Het vermogen van eiser, berekend op basis van de gegevens volgens de ingediende aangifte inkomstenbelasting 2009, is negatief. De bezittingen begin 2009 bedragen € 1.855.629, waarvan het banksaldo ad € 908 liquide is. De schulden begin 2009 bedragen € 3.350.678. Dit resulteert in een negatief vermogen van € 1.495.049. De bezittingen eind 2009 bedragen € 1.855.875, waarvan het banksaldo ad € 1.154 liquide is. De schulden eind 2009 bedragen € 3.921.007. Dit resulteert in een negatief vermogen van € 2.065.132.

Voorts blijkt uit de jaarstukken 2009 van de BV dat eiser zich in privé borg heeft gesteld bij de zakelijke financiers voor een bedrag van € 909.000.

2.7

Voor 2010 heeft eiser in zijn aangifte geen opstelling opgenomen van zijn bezittingen en schulden in box 3. Desgevraagd heeft belanghebbende aangegeven dat zijn bezittingen eind 2010 bestonden uit zijn woonhuis in Nederland (WOZ-waarde €1.151.000), de woning in Frankrijk (latere verkoopprijs € 2.250.000) en de grond [D] (latere verkoopprijs € 1.475.000). De bankschulden eind 2010 bedroegen € 2.635.612 en de schuld aan de BV € 3.719.255. De vermogenspositie van eiser bedraagt eind 2010 negatief € 1.480.000.

2.8

Bij de aanslagregeling voor het jaar 2009 is ter zake van de rekening-courant schuld van eiser aan de BV een winstuitdeling van € 730.483 in aanmerking genomen, welk bedrag is gecorrigeerd in het box 2 inkomen. In de bezwaarfase is gedeeltelijk aan de bezwaren van eiser tegemoetgekomen, te weten ter zake van de op het rekening-courant schuld bijgeschreven rente, waarna het box 2 inkomen is verminderd tot een bedrag van € 592.710.

2.9

Bij de aanslagregeling voor het jaar 2010 is een winstuitdeling van € 1.857.894 in aanmerking genomen, welk bedrag is gecorrigeerd in het box 2 inkomen.
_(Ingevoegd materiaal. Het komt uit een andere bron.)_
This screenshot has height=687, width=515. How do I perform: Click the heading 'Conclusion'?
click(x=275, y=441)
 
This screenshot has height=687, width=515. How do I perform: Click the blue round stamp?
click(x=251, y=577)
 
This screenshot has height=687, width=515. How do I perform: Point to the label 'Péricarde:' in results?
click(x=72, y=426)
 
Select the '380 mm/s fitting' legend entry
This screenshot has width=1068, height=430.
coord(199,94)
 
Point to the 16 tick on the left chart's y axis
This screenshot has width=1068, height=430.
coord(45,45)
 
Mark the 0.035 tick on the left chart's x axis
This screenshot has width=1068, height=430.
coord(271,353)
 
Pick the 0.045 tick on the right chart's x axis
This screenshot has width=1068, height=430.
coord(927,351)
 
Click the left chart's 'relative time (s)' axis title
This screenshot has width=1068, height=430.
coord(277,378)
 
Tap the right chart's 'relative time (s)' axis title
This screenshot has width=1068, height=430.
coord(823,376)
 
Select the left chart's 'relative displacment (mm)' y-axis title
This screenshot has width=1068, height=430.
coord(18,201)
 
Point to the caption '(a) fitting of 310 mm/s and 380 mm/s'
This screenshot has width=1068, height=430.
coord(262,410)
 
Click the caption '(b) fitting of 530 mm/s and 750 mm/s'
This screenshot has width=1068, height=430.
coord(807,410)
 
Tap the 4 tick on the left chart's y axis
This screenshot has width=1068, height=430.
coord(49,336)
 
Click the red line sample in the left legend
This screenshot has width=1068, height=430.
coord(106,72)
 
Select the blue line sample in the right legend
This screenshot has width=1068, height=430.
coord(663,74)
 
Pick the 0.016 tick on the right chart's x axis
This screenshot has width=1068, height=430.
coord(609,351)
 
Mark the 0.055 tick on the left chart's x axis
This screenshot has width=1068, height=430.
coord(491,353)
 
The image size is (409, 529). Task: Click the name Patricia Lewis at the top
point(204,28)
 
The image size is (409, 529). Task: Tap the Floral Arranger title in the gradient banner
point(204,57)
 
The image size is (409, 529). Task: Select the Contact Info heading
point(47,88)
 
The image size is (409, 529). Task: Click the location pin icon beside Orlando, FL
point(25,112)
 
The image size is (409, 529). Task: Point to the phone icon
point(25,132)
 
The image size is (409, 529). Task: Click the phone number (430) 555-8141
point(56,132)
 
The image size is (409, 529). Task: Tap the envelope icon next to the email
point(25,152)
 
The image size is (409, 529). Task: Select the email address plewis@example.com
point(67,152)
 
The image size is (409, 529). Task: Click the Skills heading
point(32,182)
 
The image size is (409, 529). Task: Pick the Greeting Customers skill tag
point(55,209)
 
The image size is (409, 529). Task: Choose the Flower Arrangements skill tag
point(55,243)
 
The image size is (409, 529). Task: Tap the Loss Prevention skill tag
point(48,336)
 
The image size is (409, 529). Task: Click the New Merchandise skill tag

De winstuitdeling bestaat uit twee delen, namelijk € 357.894 voor een toename van de rekening-courant schuld van eiser aan de BV en € 1.500.000 voor het verlenen door eiser van het hypotheekrecht op de woning in Frankrijk aan de bank ter aankoop van de woning aan de [A-straat 1] te [Z].

3 Geschil

In geschil is of de geldverstrekkingen door de BV aan eiser in de jaren 2009 en 2010 terecht zijn belast als zijnde box 2 inkomen uit aanmerkelijk belang. De hoogte van de correcties is tussen partijen niet in geschil.

Verweerder stelt zich op het standpunt dat de geldverstrekkingen in voormelde jaren en de daartegenover staande verhogingen van de (rekening-courant)schuld van eiser aan de BV steeds moeten worden aangemerkt als schijnleningen omdat deze geldverstrekkingen hebben plaatsgevonden onder condities die onder zakelijk handelende partijen niet goed denkbaar zijn en omdat het voor eiser onmogelijk is deze (rekening-courant)schulden af te lossen.

Eiser stelt zich op het standpunt dat de aanslagen ten onrechte zijn opgelegd omdat de toenames van de (rekening-courant)schulden niet als schijnleningen kunnen worden aangemerkt. Eiser stelt dat hij gelet op zijn vermogen, in het bijzonder het aandelenbelang in de BV, voldoende mogelijkheden had om de (rekening-courant)schulden af te lossen.